▸ Data on locating visible targets:
+ + + + + + +

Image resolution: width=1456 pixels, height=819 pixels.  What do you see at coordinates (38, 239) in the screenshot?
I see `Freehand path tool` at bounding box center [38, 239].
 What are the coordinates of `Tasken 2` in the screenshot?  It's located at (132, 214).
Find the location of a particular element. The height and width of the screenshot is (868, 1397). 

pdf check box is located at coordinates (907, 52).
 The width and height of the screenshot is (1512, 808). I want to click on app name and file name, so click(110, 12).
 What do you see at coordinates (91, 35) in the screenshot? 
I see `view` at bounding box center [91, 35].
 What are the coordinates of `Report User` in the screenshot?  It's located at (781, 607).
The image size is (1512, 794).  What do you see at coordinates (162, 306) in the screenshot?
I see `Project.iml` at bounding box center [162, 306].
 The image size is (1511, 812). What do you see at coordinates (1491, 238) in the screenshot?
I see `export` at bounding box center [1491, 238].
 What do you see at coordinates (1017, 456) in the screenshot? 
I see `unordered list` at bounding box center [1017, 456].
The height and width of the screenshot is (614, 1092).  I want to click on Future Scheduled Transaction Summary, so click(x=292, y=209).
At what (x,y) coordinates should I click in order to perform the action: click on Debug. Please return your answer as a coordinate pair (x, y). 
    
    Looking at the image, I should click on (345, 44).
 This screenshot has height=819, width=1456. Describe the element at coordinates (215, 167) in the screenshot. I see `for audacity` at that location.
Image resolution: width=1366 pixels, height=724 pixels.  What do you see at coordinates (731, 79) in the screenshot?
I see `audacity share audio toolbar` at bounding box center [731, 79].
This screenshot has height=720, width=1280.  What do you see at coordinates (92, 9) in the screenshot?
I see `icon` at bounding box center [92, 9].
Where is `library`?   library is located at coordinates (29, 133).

+ + + + + + +

Reproduce each line of the records above verbatim.

Image resolution: width=1456 pixels, height=819 pixels.  What do you see at coordinates (38, 239) in the screenshot?
I see `Freehand path tool` at bounding box center [38, 239].
 What are the coordinates of `Tasken 2` in the screenshot?  It's located at (132, 214).
Find the location of a particular element. The height and width of the screenshot is (868, 1397). 

pdf check box is located at coordinates (907, 52).
 The width and height of the screenshot is (1512, 808). I want to click on app name and file name, so click(110, 12).
 What do you see at coordinates (91, 35) in the screenshot? 
I see `view` at bounding box center [91, 35].
 What are the coordinates of `Report User` in the screenshot?  It's located at (781, 607).
The image size is (1512, 794).  What do you see at coordinates (162, 306) in the screenshot?
I see `Project.iml` at bounding box center [162, 306].
 The image size is (1511, 812). What do you see at coordinates (1491, 238) in the screenshot?
I see `export` at bounding box center [1491, 238].
 What do you see at coordinates (1017, 456) in the screenshot? 
I see `unordered list` at bounding box center [1017, 456].
The height and width of the screenshot is (614, 1092).  I want to click on Future Scheduled Transaction Summary, so click(x=292, y=209).
At what (x,y) coordinates should I click in order to perform the action: click on Debug. Please return your answer as a coordinate pair (x, y). 
    
    Looking at the image, I should click on (345, 44).
 This screenshot has height=819, width=1456. Describe the element at coordinates (215, 167) in the screenshot. I see `for audacity` at that location.
Image resolution: width=1366 pixels, height=724 pixels.  What do you see at coordinates (731, 79) in the screenshot?
I see `audacity share audio toolbar` at bounding box center [731, 79].
This screenshot has height=720, width=1280.  What do you see at coordinates (92, 9) in the screenshot?
I see `icon` at bounding box center [92, 9].
Where is `library`?   library is located at coordinates (29, 133).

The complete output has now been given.